One technology isn’t going to do it all. Not just a new method of chlorination such as High Capacity feeding, not just some method of enhanced filtration that may get into the sub-micron range of capture, such as regenerative perlite filters, or even other technologies that get into floccing out some of the dissolved organics, and not just UV, whether that be low pressure or medium pressure. Did you notice the order? Meeting demand in a timely fashion through proper chlorination, maybe enhanced filtration into the sub-micron level, and only then and only then, if necessary, the utilization of the band-aid approach of UV, is the order that gives the most safety and best bang for anybodies buck. The inevitable truth for the vast majority of low to moderately used commercial pools is this. Do the basics well, and you might just be surprised in finding out that the band-aid approach may not even be needed.
Don’t get me wrong. I am not against UV Technology. Some heavily used indoor pools and water parks may very well need the additional layer of protection that UV offers in chloramine and crypto control. It’s just that for most other pools, there are other more cost effective approaches that allow some of us some security in these times of budget restraints. Let's face it, the real reality is that not all budgets can afford the luxury of UV or ozone.
I used to operate an indoor facility with an instructional pool which was kept at 89 - 90 degrees, a hot tub and a recreational/lap pool. Both pools had high bather load, and there was no downtime to effectively oxidize the chloramines which were consistently high. After research and talking with several facilities that had a UV system installed, we went with UV. The equipment is minimal, it does not take intensive training to operate, and it was very effective. I would recommend this system. You can contact Teena Smith at tsmith@ymcashr.org if you want to find out how it is working for them.
Was the pool water checked with a total dissolved solids meter?
When the TDS gets over 500ppm it is going to produce chloramines.
High Capacity Feeding is a Relatively new Concept that is getting the attention of Aquatics Professionals Worldwide.

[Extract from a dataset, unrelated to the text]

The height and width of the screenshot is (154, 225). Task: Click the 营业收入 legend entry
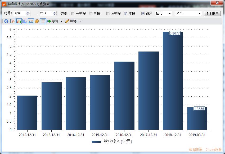pyautogui.click(x=111, y=142)
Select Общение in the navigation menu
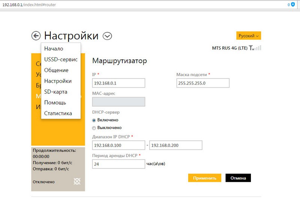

Did you know that there are pools out there running less than 0.3ppm Chloramines with JUST their primary sanitizer? (NO OZONE, NO UV, Just Chlorine?)

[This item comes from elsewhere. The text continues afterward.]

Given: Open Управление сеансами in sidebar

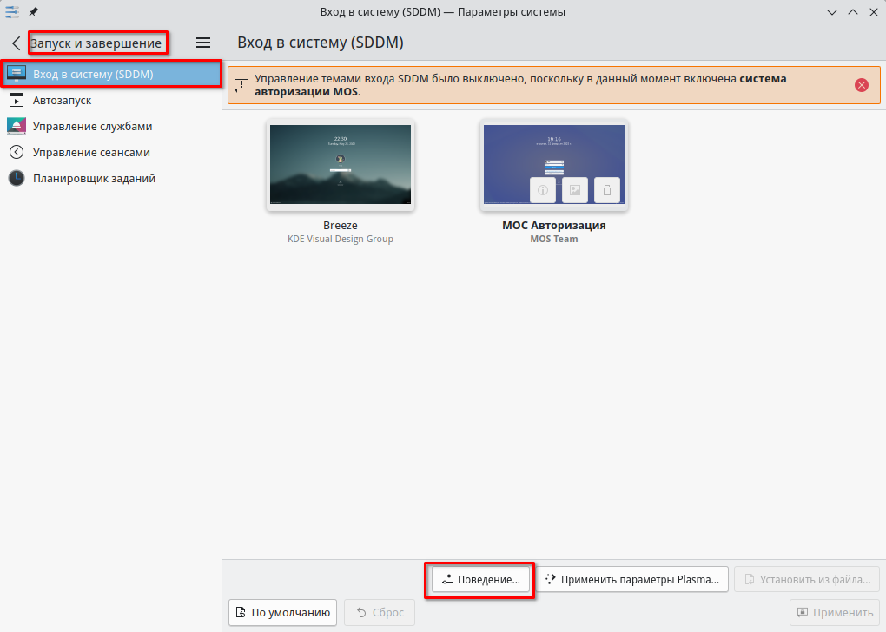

Here is a quick analogy: I bought a BMW roadster, got my BMV Pro Driver's Series Certification, and filled my car with REGULAR unleaded Gas. Am I going to enjoy this drive? I think not.

Same with a Pool: You purchased a High end Chemical Controller, for an Olympic Natatorium, and installed stenner pumps that only get 1/2 the chlorine you actually need to overcome the organic demands of your pool. is that pool going to remain clear and safe? I dont think so either.

The fact of the matter is, the Majority of swimming pools are undersized in their chlorination capabilities. High Capacity Feeding, as it is stated, is the answer to all your pool's sanitation AND oxidation needs.

The concept is simple - Get the chlorine in the pool at high feed rates (under the control of a properly configured ORP controller) and you can achieve Ultra Low Chloramine levels, while maintaining Health Department sanctioned levels.

For more info - Contact me at aquaticenterprisesllc@hotmail.com. Forget the Expensive Lightbulbs and Ozone systems that are Ultra expensive to MAINTAIN. Let us show you the most efficient method to kill chloramines, and make your pools ULTRA clean. You'll thank me later!

By the way - TDS HAS NOTHING TO DO WITH CHLORAMINE BUILDUP!!! Meet your ORGANIC DEMAND, and Chloramines are a thing of the past!